Large Language Models (LLMs) in Finance – A Survey of Applications, Methods, and Challenges

Abstract:

Financial institutions have long employed data analytics and machine learning to gain informational advantages in areas such as risk assessment, trading, portfolio management, and forecasting. Historically, these approaches focused on numerical data—like market prices, macroeconomic indicators, or company fundamentals. However, the proliferation of textual sources (annual reports, filings, news articles, social media, regulatory documents) has prompted analysts to seek advanced natural language processing (NLP) methods that can extract insights from unstructured text (Gentzkow et al., 2019). Similarly, in the accounting domain, researchers have explored text-based approaches to analyze corporate disclosures (Bochkay et al., 2023), complementing the broader shift toward textual analytics in finance. Early work featured statistical techniques (e.g., n-gram models, latent topic models, supervised classification; see Das et al., 2014), while subsequent adoption of deep learning—such as LSTM or convolutional neural networks—further advanced performance.

An especially impactful milestone came with the transformer architecture, exemplified by BERT (Devlin et al., 2019), which allows for contextual understanding of language.
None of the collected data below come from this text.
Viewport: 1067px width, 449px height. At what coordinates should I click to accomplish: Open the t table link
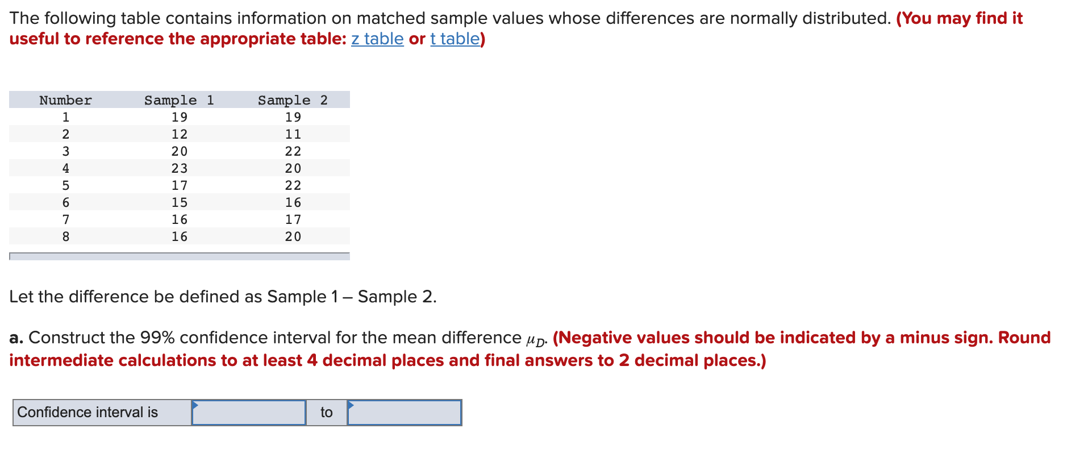(455, 39)
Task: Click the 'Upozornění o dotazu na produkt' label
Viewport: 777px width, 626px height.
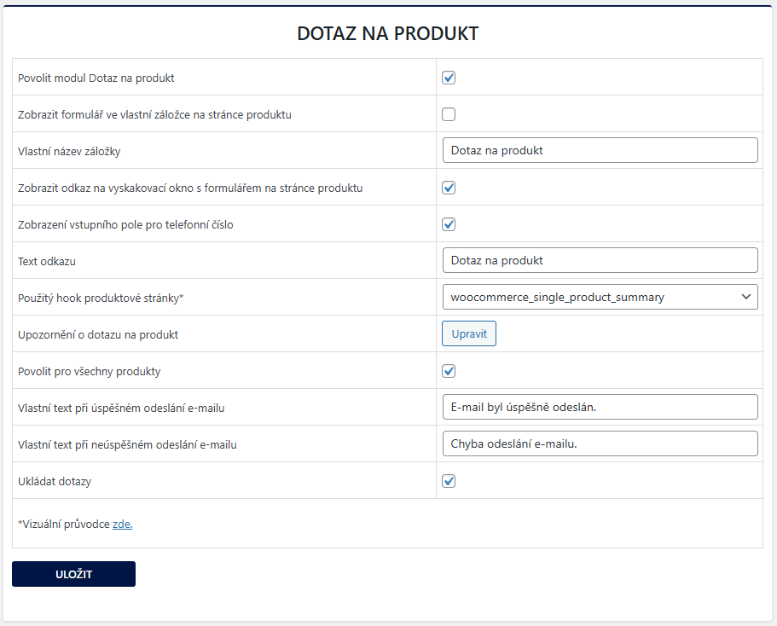Action: pos(98,334)
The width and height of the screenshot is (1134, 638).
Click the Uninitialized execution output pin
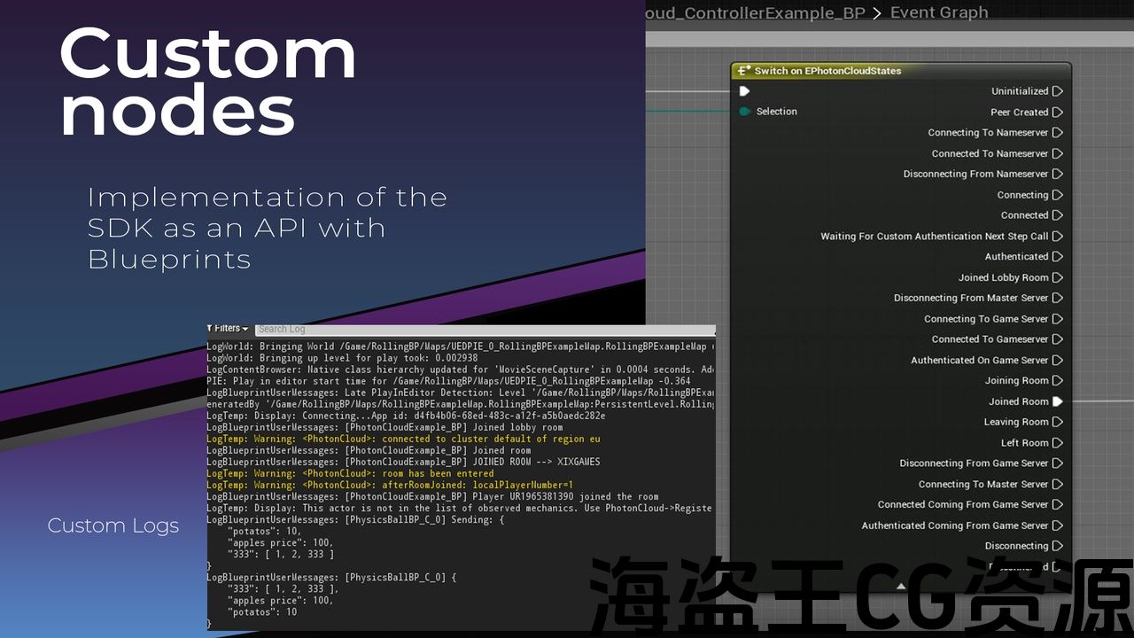point(1057,91)
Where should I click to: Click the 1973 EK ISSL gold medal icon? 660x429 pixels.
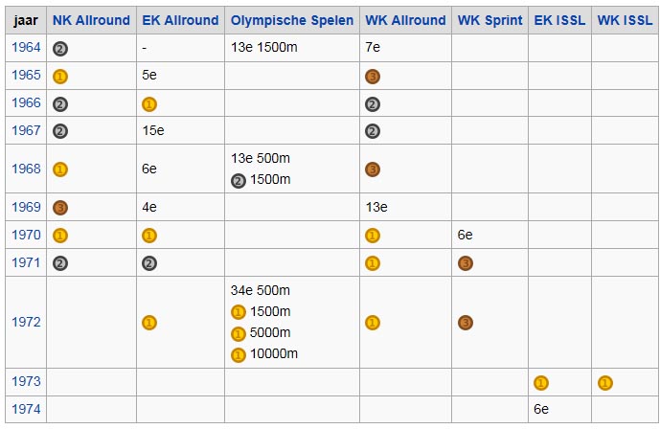pyautogui.click(x=541, y=383)
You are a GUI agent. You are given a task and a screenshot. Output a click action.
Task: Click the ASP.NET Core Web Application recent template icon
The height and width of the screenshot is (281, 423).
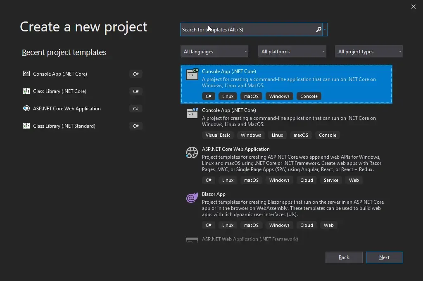click(27, 108)
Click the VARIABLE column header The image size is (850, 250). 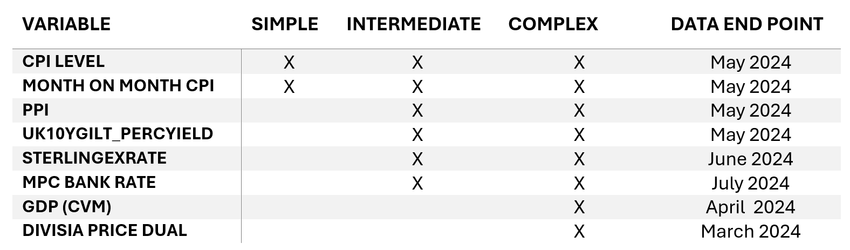[66, 24]
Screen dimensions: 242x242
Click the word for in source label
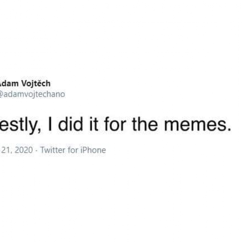point(73,150)
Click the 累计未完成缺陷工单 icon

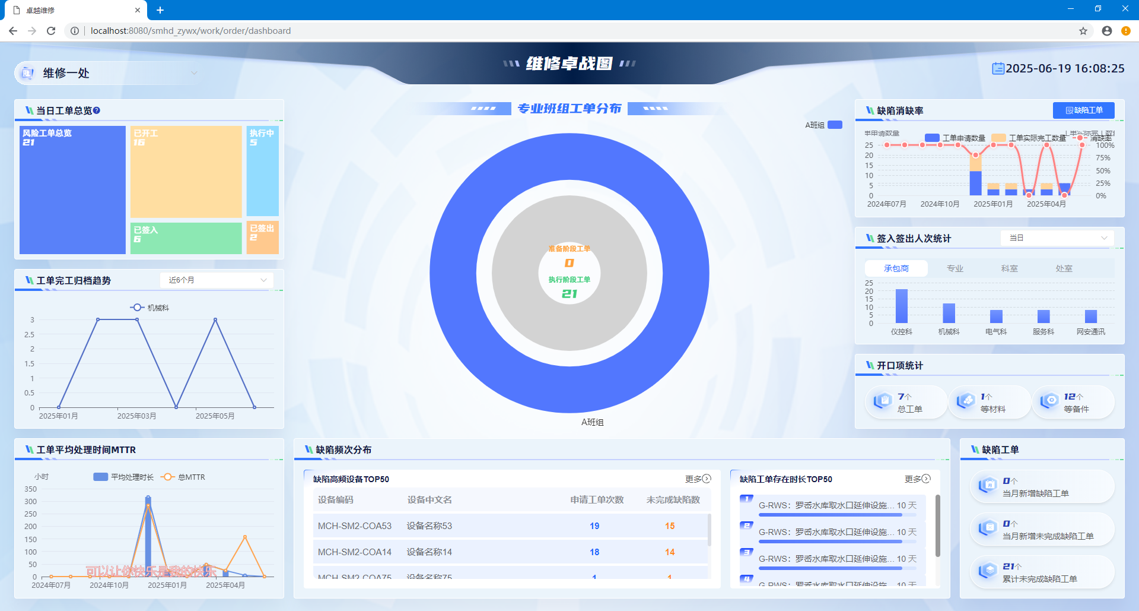[x=987, y=571]
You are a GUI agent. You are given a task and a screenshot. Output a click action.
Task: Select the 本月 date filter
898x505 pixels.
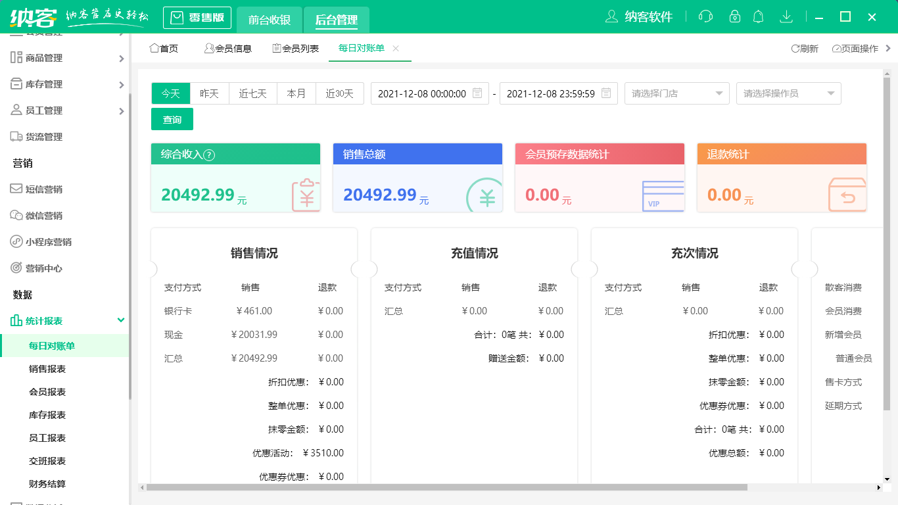pos(296,93)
In finance, models like FinBERT demonstrated how domain-specific training on financial corpora can boost accuracy in sentiment analysis of corporate disclosures, market news, and related text (Araci, 2019; Huang et al., 2023). More recently, a new generation of Large Language Models (LLMs)—including GPT-3, GPT-4 (OpenAI, 2023), and other massive transformer-based systems (Brown et al., 2020)—has emerged. These models are trained on vast corpora comprising billions or even trillions of tokens, showing remarkable abilities to generate fluent text, solve complex language tasks, and learn from limited examples (zero-shot or few-shot learning).
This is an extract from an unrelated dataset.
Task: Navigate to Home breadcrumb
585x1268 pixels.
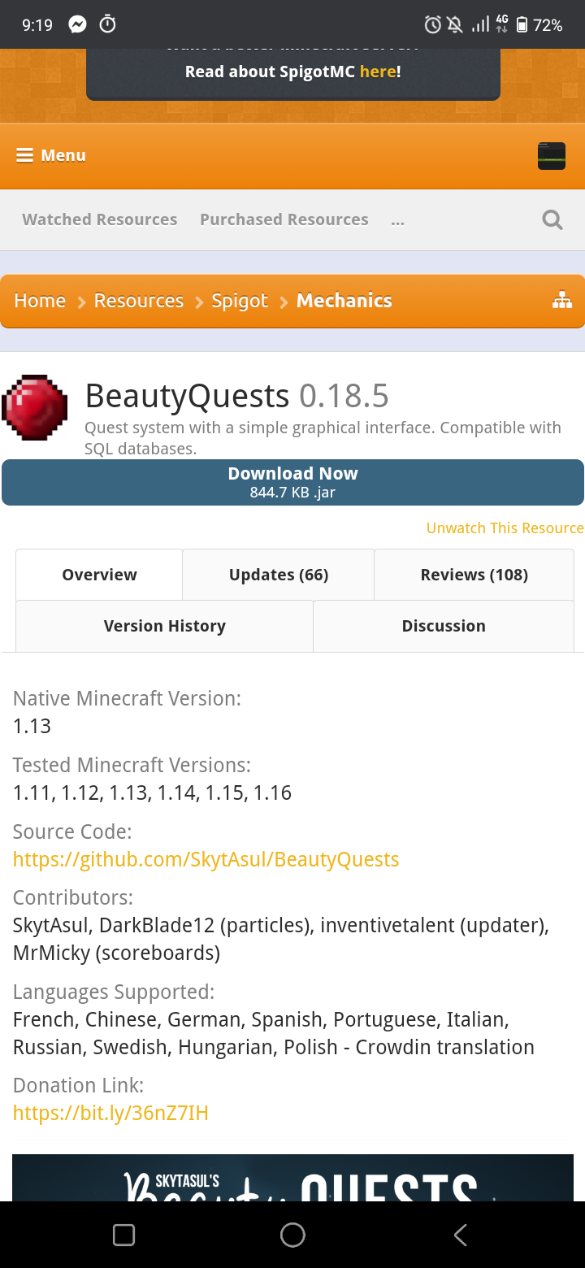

In finance, where vast volumes of documents must be processed daily—ranging from regulatory filings to social media posts—the advent of LLMs may drive powerful automation: from summarizing corporate reports and market news to powering intelligent advisory chatbots or facilitating regulatory compliance checks. Indeed, early deployments have been documented, such as internal bank chatbots that respond to routine client inquiries and systems that analyze real-time social media sentiment about stocks (Li et al., 2023; Nie et al., 2024). Meanwhile, domain experts highlight potential concerns. First, can a general model (e.g., GPT-4) handle specialized financial language better than a custom-trained domain model (e.g., FinBERT, BloombergGPT)? Second, do LLMs present novel compliance or legal risks, especially in heavily regulated areas? Third, how can we mitigate the phenomenon of “hallucinations,” where a model generates convincing but factually incorrect answers?
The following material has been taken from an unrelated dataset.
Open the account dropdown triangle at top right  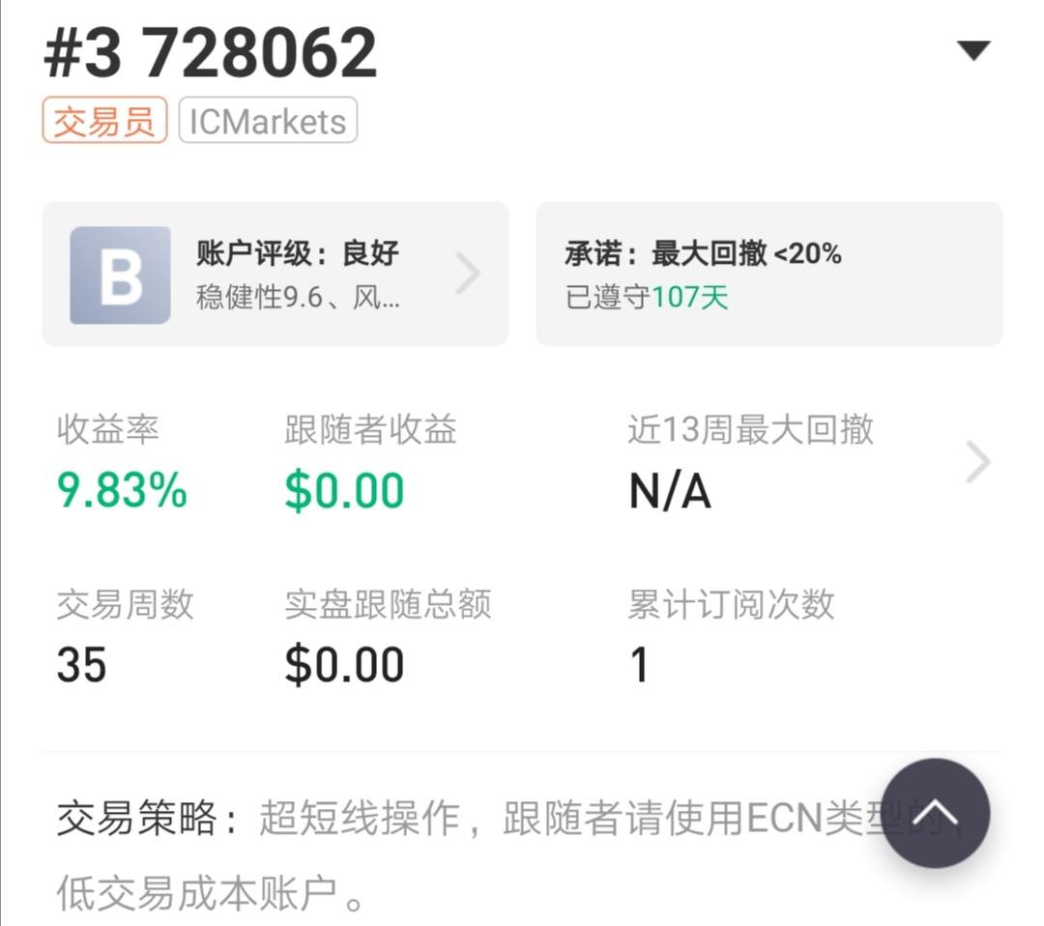coord(973,51)
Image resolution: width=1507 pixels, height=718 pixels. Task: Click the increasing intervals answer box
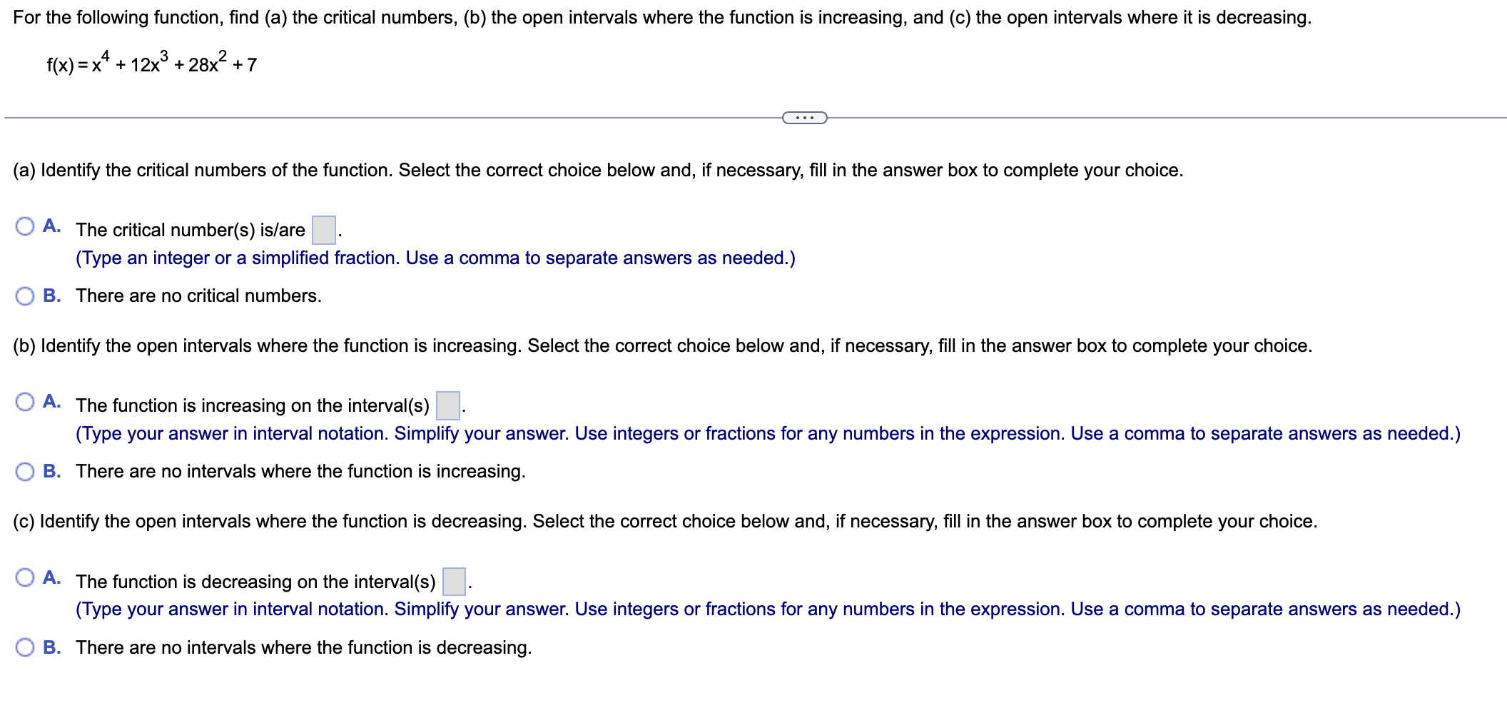pyautogui.click(x=447, y=405)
This paper aims to provide a holistic survey of LLM applications in the financial sector. We review how these models assist in tasks such as sentiment detection (including market and news sentiment), textual data processing for ESG analysis, and compliance or regulatory tasks. We compare general-purpose vs. domain-specific models, citing relevant empirical benchmarks from the literature. We then examine key challenges for the financial industry, focusing on trustworthiness, interpretability, data protection, and alignment with regulatory demands. We conclude by underscoring the vast potential of LLMs to transform finance—yet emphasize the need for further research to ensure safe, effective, and responsible deployment.